Summer Of the Mutt 2: Lucky Returns

This morning a woman and her alleged daughter showed up to return the dog I had found on my dirt road as an abandoned pet. I had gotten her a few shots to boost her image with possible takers and this person had replied to my ad with enthusiasm. The agreement was, just in case this dog got to its trial home and turned out to be defective (despite the vet having examined it beforehand), she could return it rather than pay to have it put down. And if she decided not to claim it anyway, I would accept it back to handle matters from there.

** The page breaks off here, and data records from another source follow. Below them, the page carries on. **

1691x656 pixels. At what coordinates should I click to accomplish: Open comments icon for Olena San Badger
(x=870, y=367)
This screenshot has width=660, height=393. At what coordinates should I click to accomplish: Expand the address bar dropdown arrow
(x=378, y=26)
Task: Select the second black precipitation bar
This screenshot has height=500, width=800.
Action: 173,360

I received several e-mails about how Lucky had been renamed (to Birdie – ew), was loving her new home and by the end of the month, her new owner went to the court house and got the dog licensed. In other words, she decided to keep the dog – meanwhile, my family confronted me and explained that I could never again disrupt their lives by allowing a stray dog onto the property. It had traumatized our house pets and upset my family members with mental disabilities who are hard enough to handle under normal circumstances, to put it shortly.

A few weeks later, however, Lucky’s owner turned around and said that the dog wasn’t making her happy anymore and that she needed directions to my house again. The dog had urinated indoors several times which would not be tolerated.

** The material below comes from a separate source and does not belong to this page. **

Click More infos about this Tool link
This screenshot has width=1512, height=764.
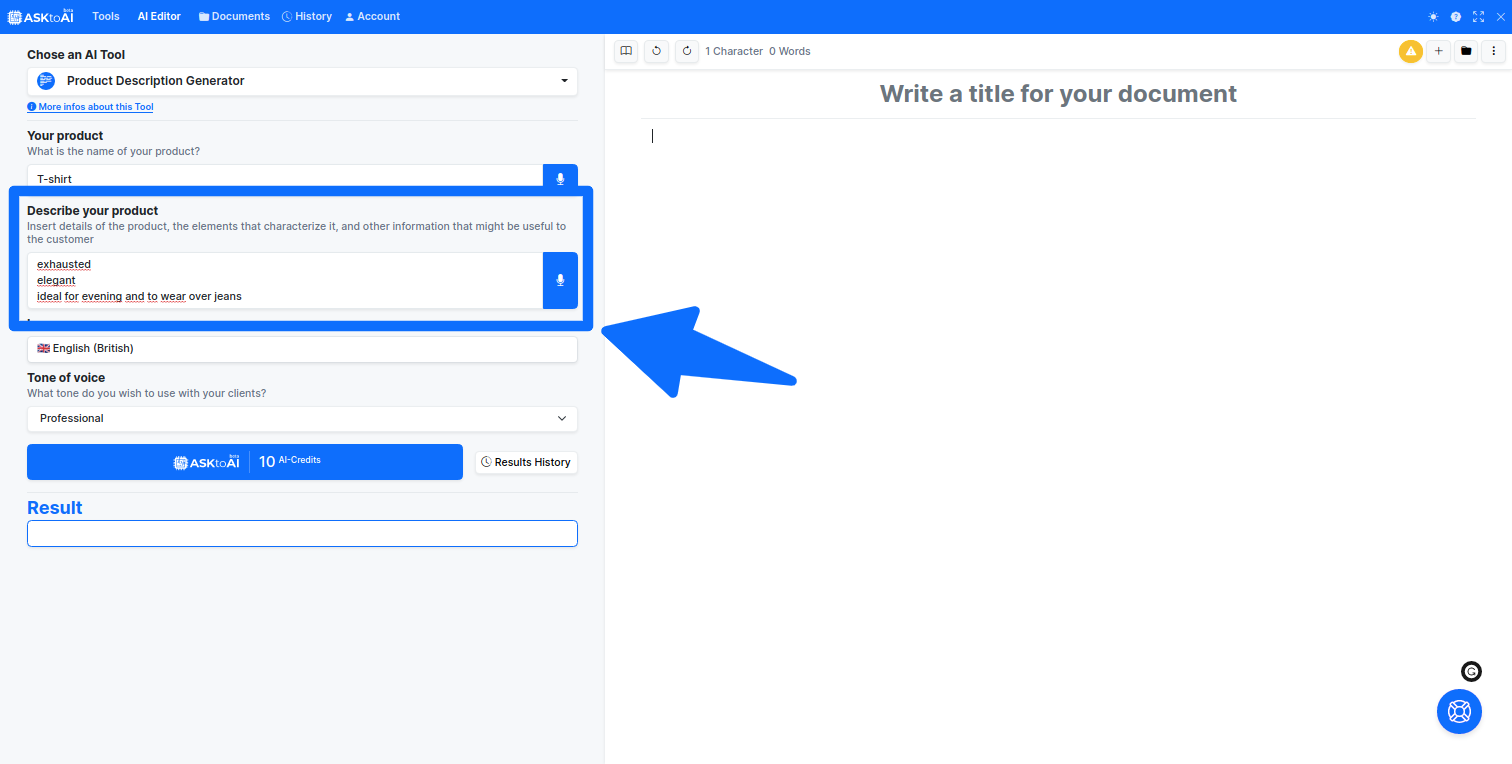[x=90, y=106]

“They won’t accept it from me because I’m the owner,” she reasoned.

Her shelter wasn’t accepting animals, either, due to an outbreak of parvo. So, with a heavy heart I accepted some papers from the little girl on my doorstep. The woman offered very few words and promptly returned to her vehicle. I would have to take the animal in to the shelter myself. I didn’t realize at the time that she was talking about the same shelter I was about to visit, nor did I know yet that it would turn out to be one rough afternoon.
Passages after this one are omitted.